Just because one building changed their rules, you don't need to assume all buildings/complexes are the same. Some people buy or rent in a place specifically because there is a package room. Where I live, they do not allow any Fed/Ex, UPS, USPS to go to the unit doors. A prime now delivery could go to the door if someone was home, but they don't allow packages to be left in the halls.

I do Prime Now and we often leave packages with the front desk or receiving area (not many typical low rise complexes here, most are high rise condos). I usually do bring it to the door if requested AND if there is enough time without making another delivery late. A manager told me that even if the customer requests the package be brought to the door, it is better to leave with the front desk if we are running behind and might risk a late delivery if we don't.


----------



## bsliv (Mar 1, 2016)

If I lived in a complex, I'd want my packages in a safe spot where I can retrieve them at my leisure and not have delivery traffic looking for building numbers and clogging the street. Parking lots have many fender benders. 

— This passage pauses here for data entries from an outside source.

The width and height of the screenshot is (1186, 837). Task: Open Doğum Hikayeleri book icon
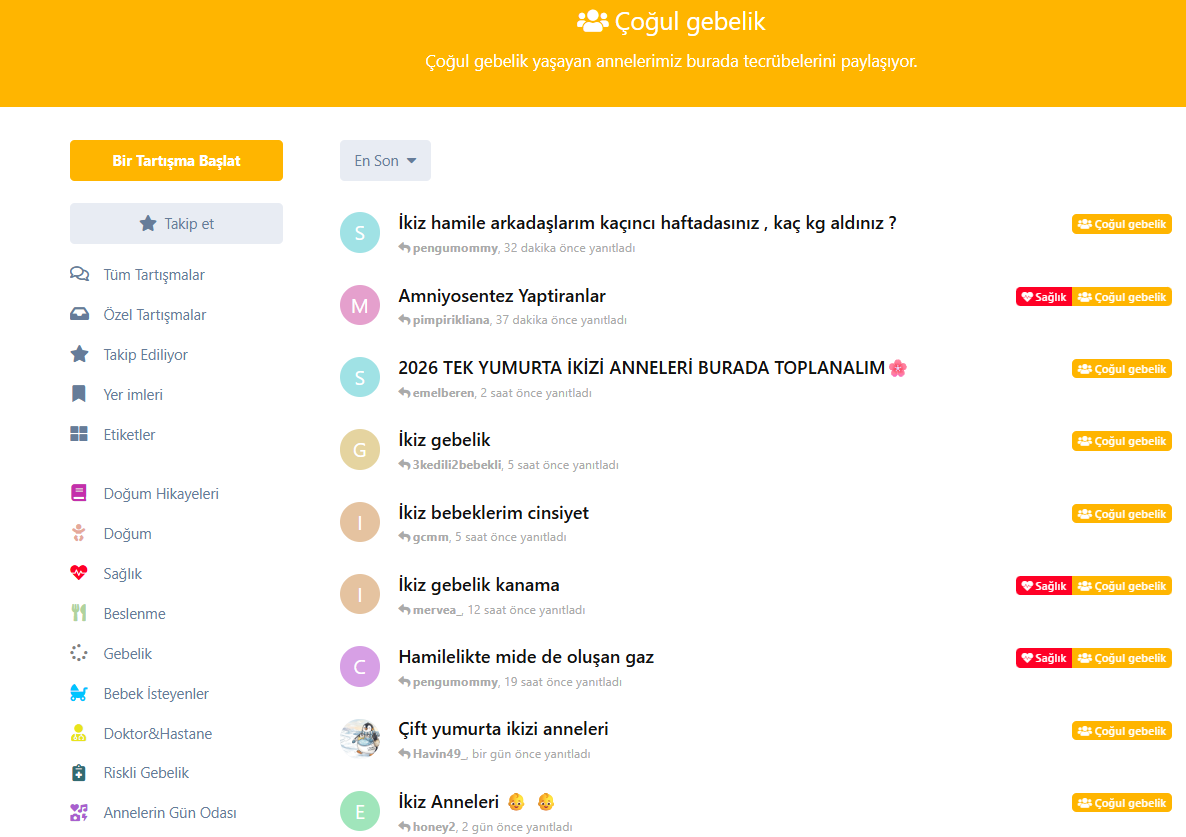(x=79, y=493)
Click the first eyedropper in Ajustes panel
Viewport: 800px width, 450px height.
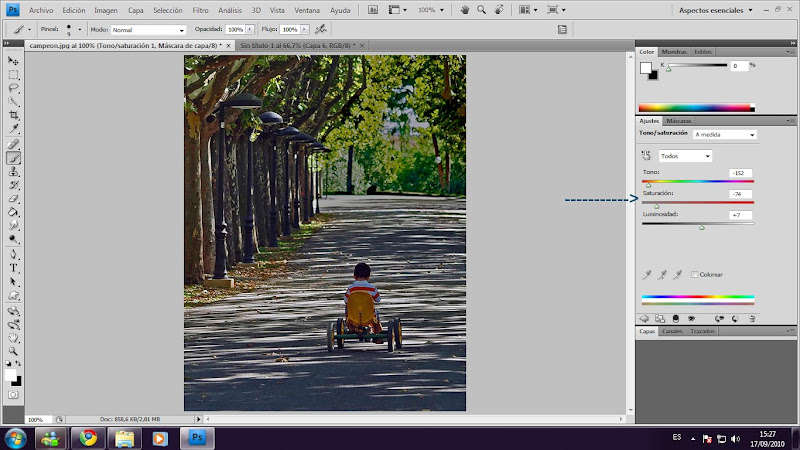pyautogui.click(x=646, y=274)
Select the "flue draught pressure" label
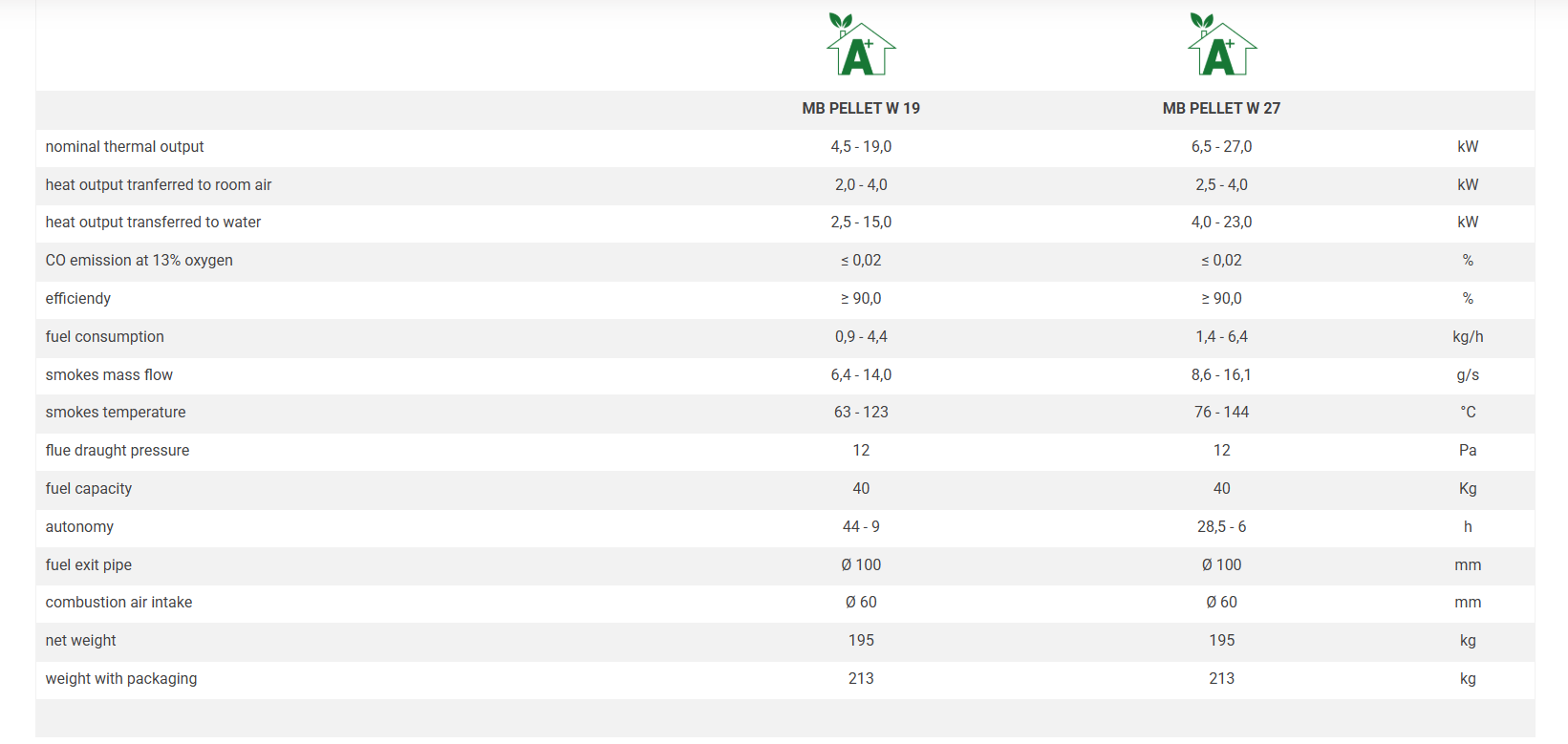 117,451
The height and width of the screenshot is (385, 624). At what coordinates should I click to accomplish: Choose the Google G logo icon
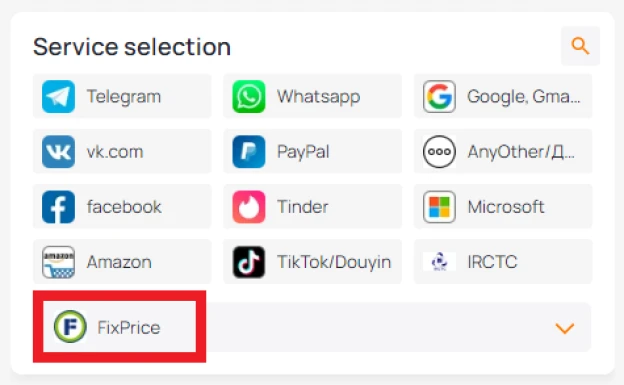[439, 96]
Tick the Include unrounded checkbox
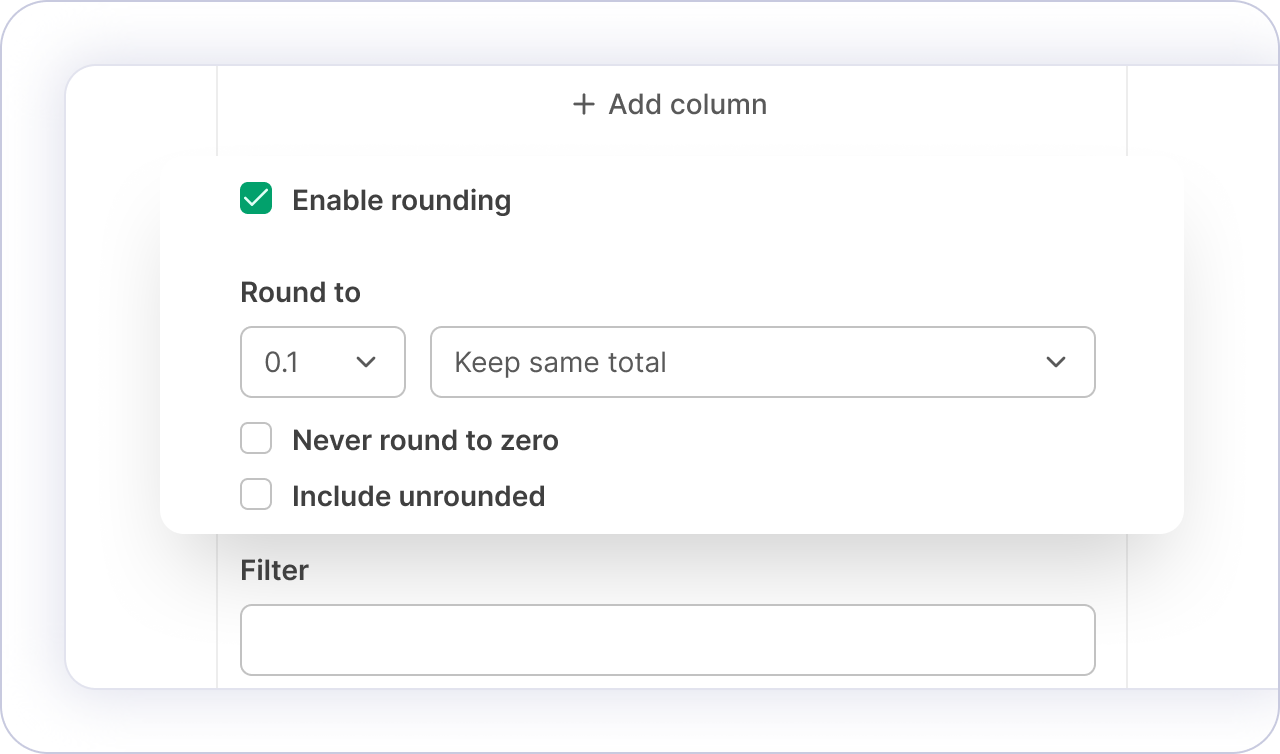Viewport: 1280px width, 754px height. coord(256,495)
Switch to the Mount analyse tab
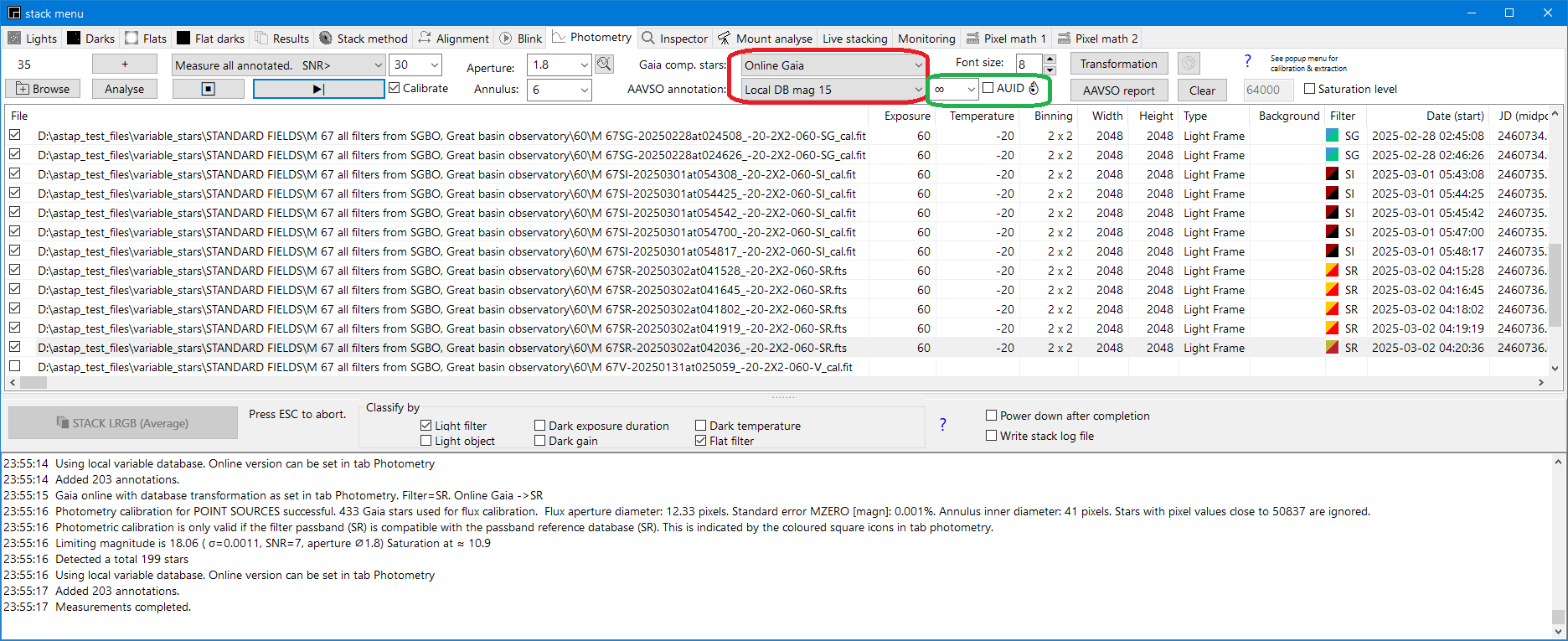Screen dimensions: 1568x641 coord(765,39)
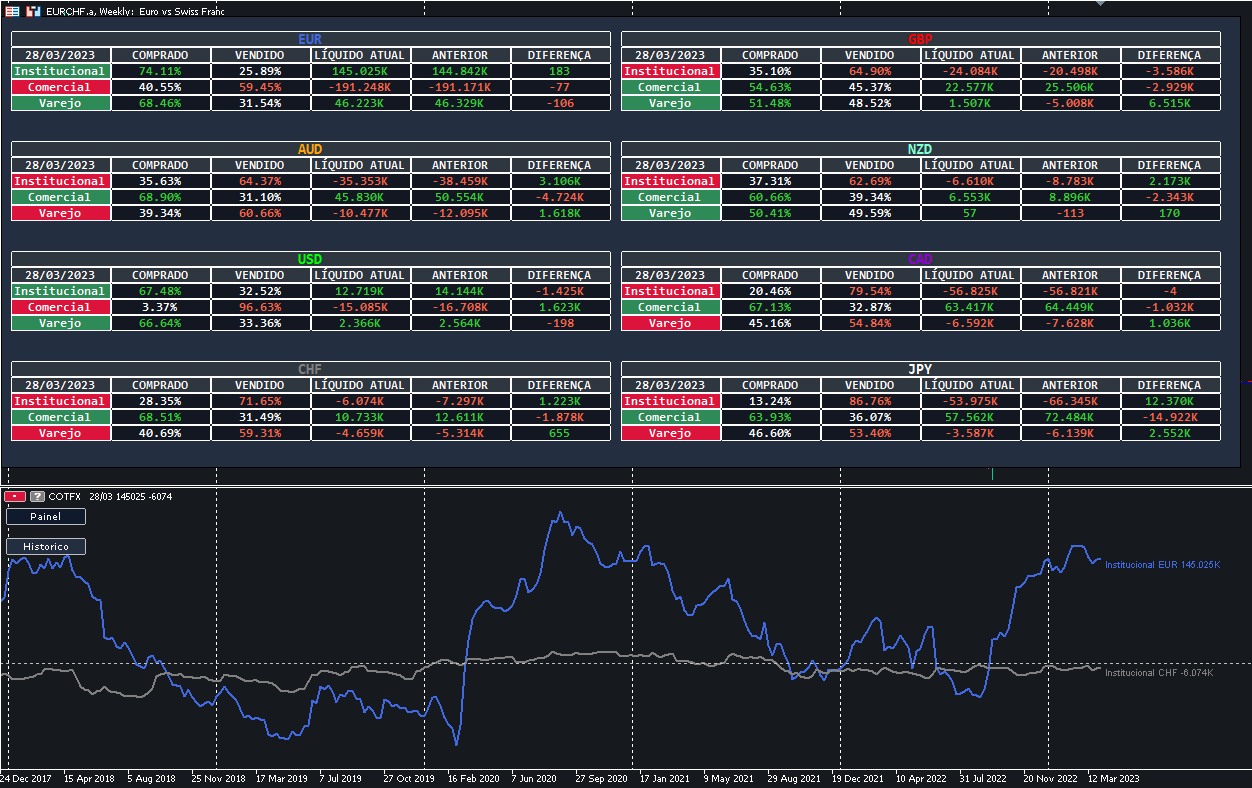The height and width of the screenshot is (788, 1252).
Task: Click the AUD currency table header
Action: (310, 149)
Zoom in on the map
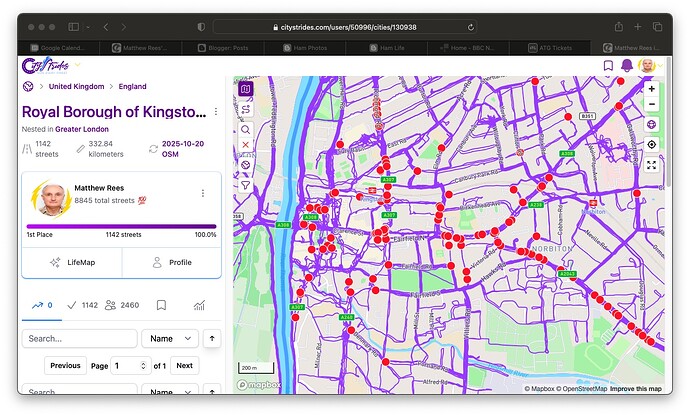Image resolution: width=690 pixels, height=415 pixels. pyautogui.click(x=651, y=88)
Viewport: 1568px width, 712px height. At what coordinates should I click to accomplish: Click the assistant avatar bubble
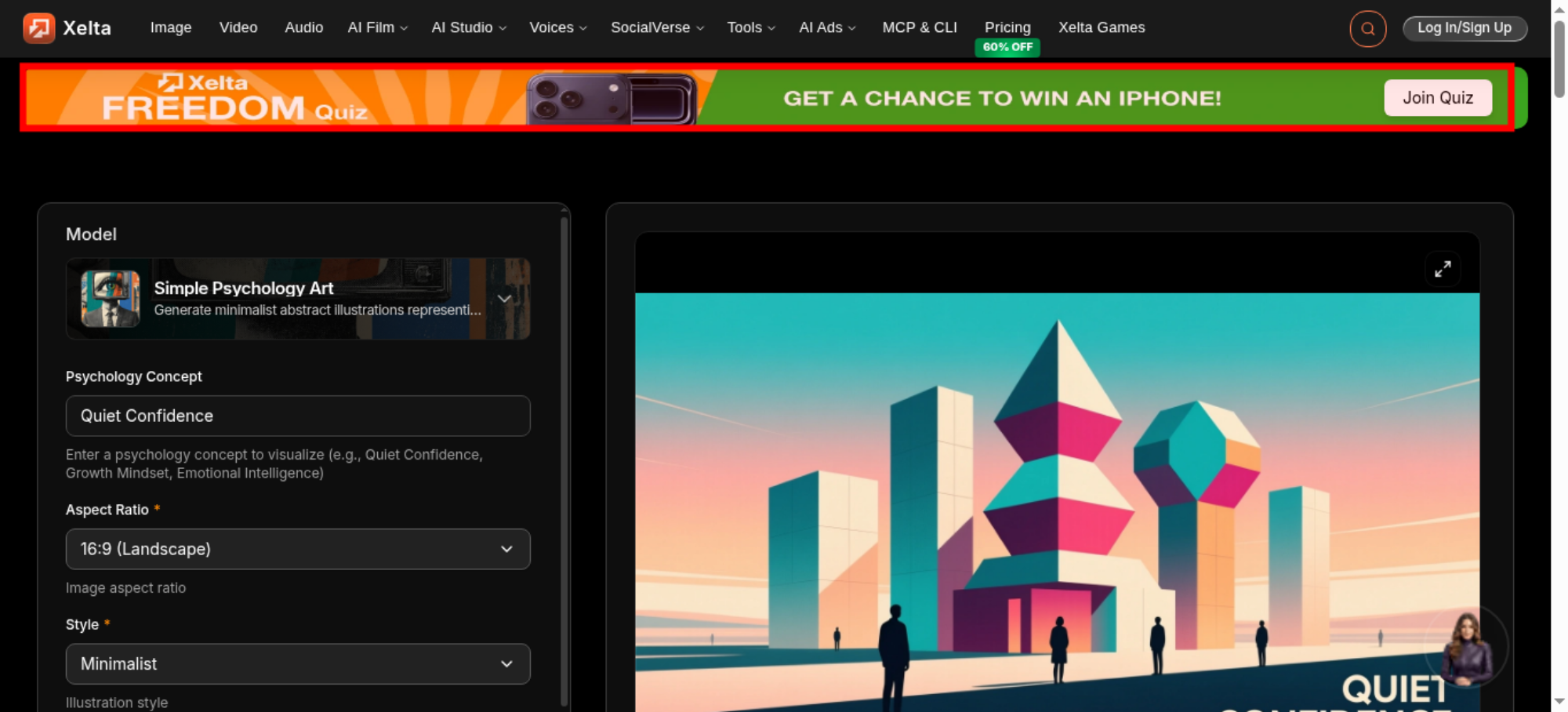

Many years ago I lost a package delivered by UPS. I didn't know there was any recourse so I lost $$$.


----------



## limepro (Mar 7, 2015)

sofla11 said:


> Just because one building changed their rules, you don't need to assume all buildings/complexes are the same. Some people buy or rent in a place specifically because there is a package room. Where I live, they do not allow any Fed/Ex, UPS, USPS to go to the unit doors. A prime now delivery could go to the door if someone was home, but they don't allow packages to be left in the halls.
> 
> I do Prime Now and we often leave packages with the front desk or receiving area (not many typical low rise complexes here, most are high rise condos). I usually do bring it to the door if requested AND if there is enough time without making another delivery late. A manager told me that even if the customer requests the package be brought to the door, it is better to leave with the front desk if we are running behind and might risk a late delivery if we don't.


It Miami I leave it up to the front desk if there aren't specific instructions, they will either attempt to call or take it for me but I'm polite about it. Same with valet, I always ask them where they would like me to park and usually it isn't a problem parking right up front.


----------